Generative AI is raising new questions for clinical educators about how to evaluate tools thoughtfully, how to support learners navigating these technologies, and how to think about AI's role in clinical training. There are no settled answers yet, and most programs are working through these questions in real time.
This page is intended as a starting point. It brings together newsletters, research tools, policy frameworks, and guidance on academic citation practices that may be useful as you begin exploring AI integration in your curriculum. It's a working list, and we'll update it as the field develops.
What are the leading AI newsletters and journals in medicine?
Here are a few sources worth bookmarking to stay up to date:
- AI Breakfast — Daily digest; good for staying current across the field
- Ground Truths — Dr. Eric Topol — Deep, evidence-grounded analysis from a leading clinical AI researcher
- One Useful Thing — Dr. Ethan Mollick — Practical applications; consistently relevant for educators
- NEJM AI's "This Week" — Peer-reviewed clinical AI research with editorial commentary
- JAMA+ AI — JAMA's AI channel; covers both research and policy
What do professional organizations say about AI in clinical education?
Major healthcare organizations have begun publishing formal guidance, though this area continues to develop. The documents below represent some of the most relevant frameworks for clinical educators:
- NAM AI Code of Conduct — Key principles for responsible, human-centered AI across health and medicine (2025)
- AMA Principles for Augmented Intelligence — Governance framework for AI development, deployment, and use in clinical care
- AMA AI Literacy Policy — New 2025 policy expanding AI training across medical school and CME
- ACP Position on AI in Clinical Care — Internal medicine–specific guidance on AI in diagnosis and treatment
- WHO Ethics & Governance of AI for Health — Global ethical framework; 2025 update addresses generative AI and LLMs
- AAMC Principles for Responsible AI in Medical Education — Seven principles for ethical AI use in medical education (Version 2.0, July 2025)

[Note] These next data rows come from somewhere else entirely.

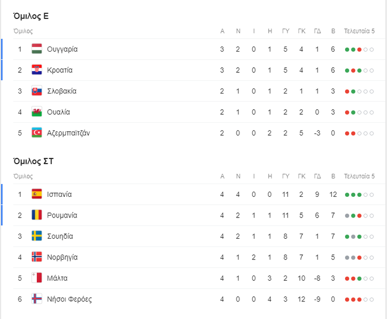Click the Faroe Islands flag icon

[x=37, y=299]
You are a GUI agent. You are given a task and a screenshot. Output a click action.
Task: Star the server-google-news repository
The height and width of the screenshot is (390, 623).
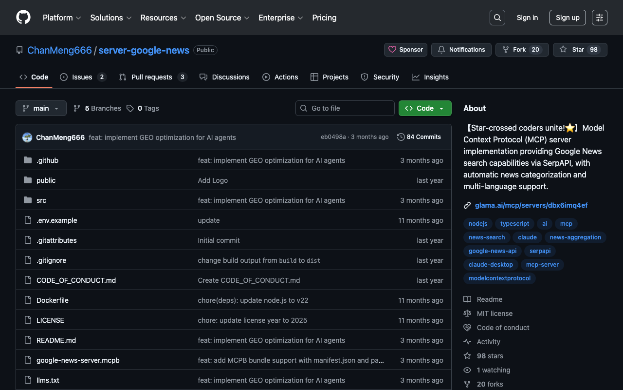point(580,50)
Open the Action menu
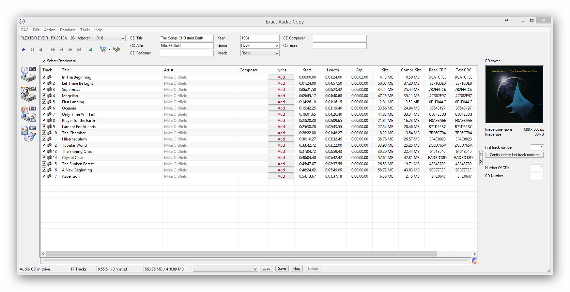 point(50,30)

- AAMC Advancing AI Resource Collection — Free, practical repository of AI tools and frameworks for medical schools and faculty
- AAMC AI Competencies for Medical Educators — Defines what faculty need to know and do with AI; mapped to 2025 international framework
What are the best AI research assistant tools for clinical educators?

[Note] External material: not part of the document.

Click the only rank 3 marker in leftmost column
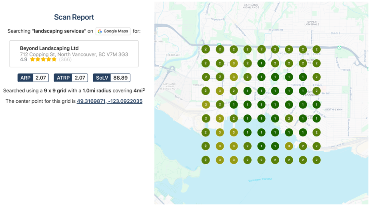Viewport: 370px width, 206px height. point(206,105)
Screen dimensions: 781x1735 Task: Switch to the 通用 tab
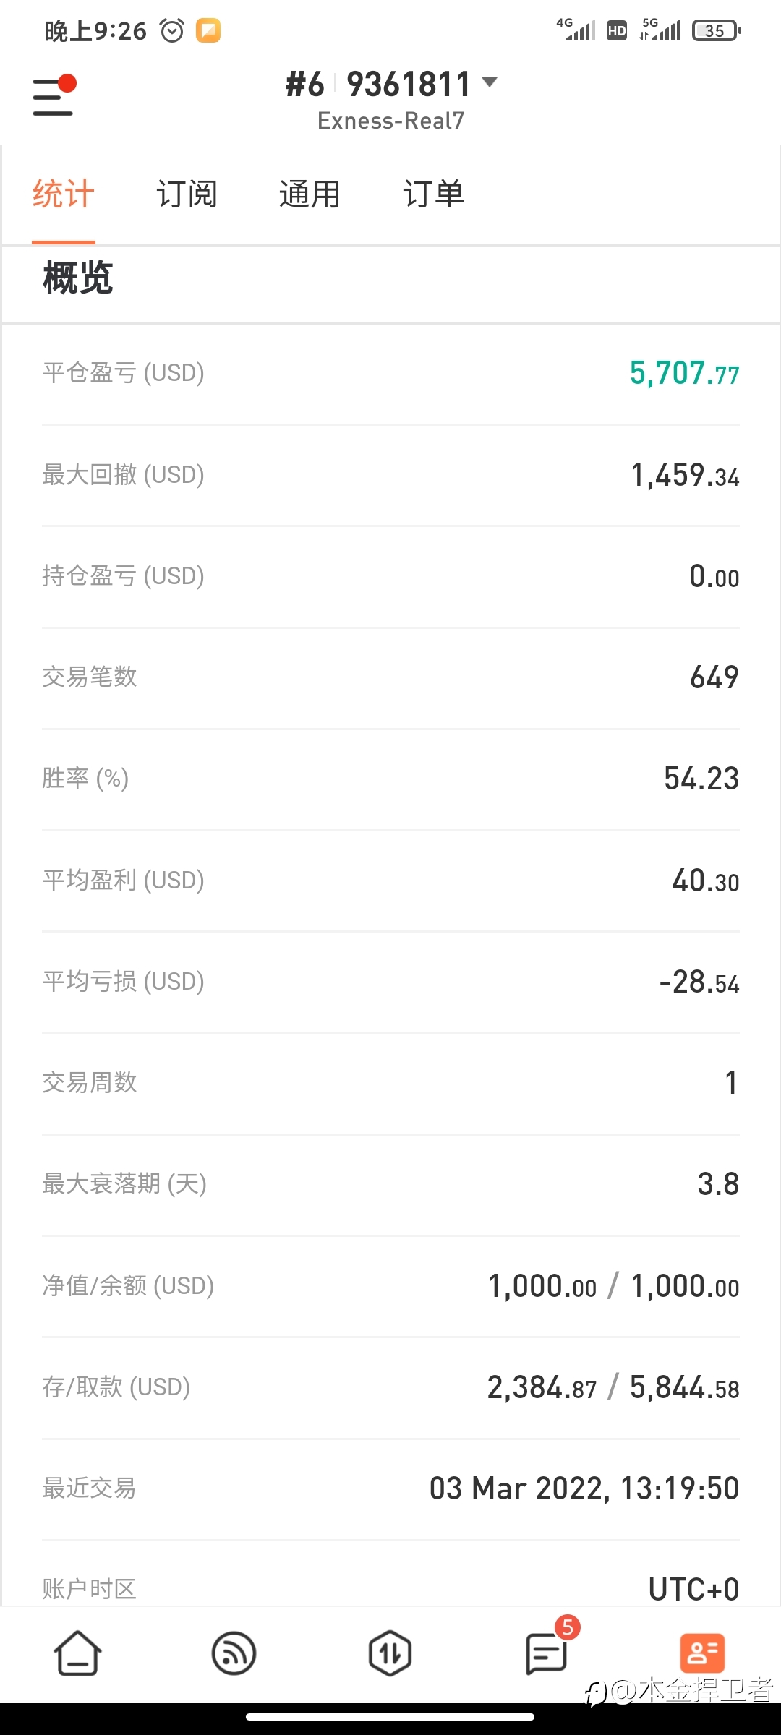click(x=310, y=194)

For literature review, evidence synthesis, and citation management:
- Elicit — AI-assisted systematic review and research synthesis
- Scite.ai — Citation analysis; flags supporting vs. contradicting evidence
- Semantic Scholar — Free AI-powered research search from Allen Institute
- Connected Papers — Visual citation mapping; useful for literature reviews
How to cite AI in academic writing: APA guidance on citing ChatGPT and generative AI — The current APA standard to share with faculty and learners
Who should I follow to stay current on AI in healthcare?
A short list of trusted voices to follow on X/Twitter and LinkedIn:
- Ethan Mollick — AI in education; practical and evidence-grounded
- Ethan Goh, MD — Stanford physician-scientist; rigorous clinical trials on LLMs in real patient care
- Eric Topol, MD — Cardiologist and Scripps Research director; leading clinical AI researcher
- Vivian Lee, MD, PhD, MBA — Former Verily/Google Health executive; focuses on AI, health system transformation, and equity
FAQ
What's the difference between general-purpose AI tools and a clinical readiness platform like DDx? General-purpose tools like ChatGPT can generate cases and provide feedback, but require significant faculty effort to validate, structure, and score consistently. Purpose-built platforms like DDx provide a faculty-developed case library, structured rubric assessment, and longitudinal analytics — with far less faculty overhead per learner interaction.
Can I use public AI tools like ChatGPT for clinical education without a privacy concern? For educational purposes using de-identified or fictional cases, public tools are generally appropriate. Any use involving real patient data requires institutional review and should route through your health system's compliant platforms. Check your institution's current AI use policy before deploying tools in a patient care context.
How do I evaluate whether an AI-generated clinical case is accurate? AI-generated cases should always be reviewed by a subject matter expert before use in a formal curriculum. Hallucination — the generation of plausible but incorrect clinical information — remains a real risk. Treat AI output as a first draft, not a finished product.